Monday, August 25, 2008

Collapse of civilizations

Jared Diamond has moved on from Guns, Germs and Steel, which gave an account of what factors influenced the growth and development of civilisations in certain parts of the World and not in others. Collapse, looks at why civilisations, well, collapse..and why some do not. Well worth at watching his lecture, available online here.

A few key points include Jared's 5 main reasons for collapse:
1) Human environmental impacts
2) Climate change (and how that impacts environmental services provision)
3) Hostile neighbors (to take advantage of internal weaknesses)
4) Trading partners (as the society may be too dependent on successes or failures of neighboring societies)
5) A Society's institutions being able to perceive and solve, or ignoring and failing to solve the other 4 problems.
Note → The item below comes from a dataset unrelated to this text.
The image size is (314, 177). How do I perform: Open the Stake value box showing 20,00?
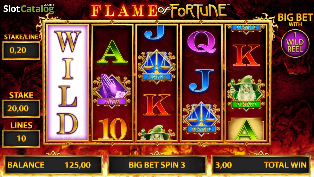pyautogui.click(x=21, y=108)
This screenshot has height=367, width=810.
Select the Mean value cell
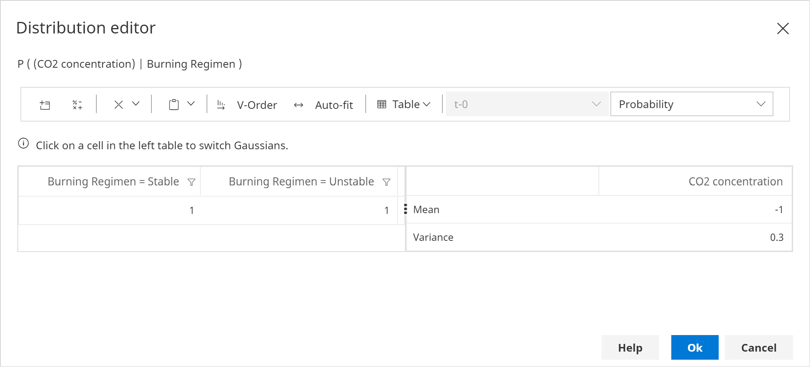695,210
He also discusses some of the differences between the past and the present such as:
-We have more people with more potent destructive technologies that can cause more destruction more quickly.
-Faster communications and transportation of good and bad things like terrorists, immigrants and diseases.
-Societies cannot really collapse in isolation as there are likely to be consequences elsewhere, including remote countries like Somalia.

On the other hand, greater hope comes from the faster and greater spread of knowledge for us to learn from mistakes and successes around the World now, and in the past. This gives us the chance to know what we are doing and gives the choice to continue or to change.

Some things he seems to believe are not as important include cultural differences and political system differences, which is quite interesting. I have not read the book but am keen too. In particular I find 5) the most interesting issue.